◆ **Task description**
Your reply should contain only the line with "The width and" and the lines after it through the end of the data, each written out exactly.
Start of Block
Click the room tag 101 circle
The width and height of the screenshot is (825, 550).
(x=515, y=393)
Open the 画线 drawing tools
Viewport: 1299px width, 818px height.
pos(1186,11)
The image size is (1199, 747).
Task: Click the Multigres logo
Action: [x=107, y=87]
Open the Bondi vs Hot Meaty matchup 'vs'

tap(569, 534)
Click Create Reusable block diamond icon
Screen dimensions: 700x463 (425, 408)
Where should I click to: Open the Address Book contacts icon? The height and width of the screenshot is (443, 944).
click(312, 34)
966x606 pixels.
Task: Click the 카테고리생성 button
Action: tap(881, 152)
End of Block
◆ **Solution to this task**
The width and height of the screenshot is (825, 550).
(x=515, y=393)
Open the 画线 drawing tools
Viewport: 1299px width, 818px height.
pos(1186,11)
The image size is (1199, 747).
Task: Click the Multigres logo
Action: [x=107, y=87]
Open the Bondi vs Hot Meaty matchup 'vs'

tap(569, 534)
Click Create Reusable block diamond icon
Screen dimensions: 700x463 (425, 408)
Where should I click to: Open the Address Book contacts icon? The height and width of the screenshot is (443, 944).
click(312, 34)
966x606 pixels.
Task: Click the 카테고리생성 button
Action: tap(881, 152)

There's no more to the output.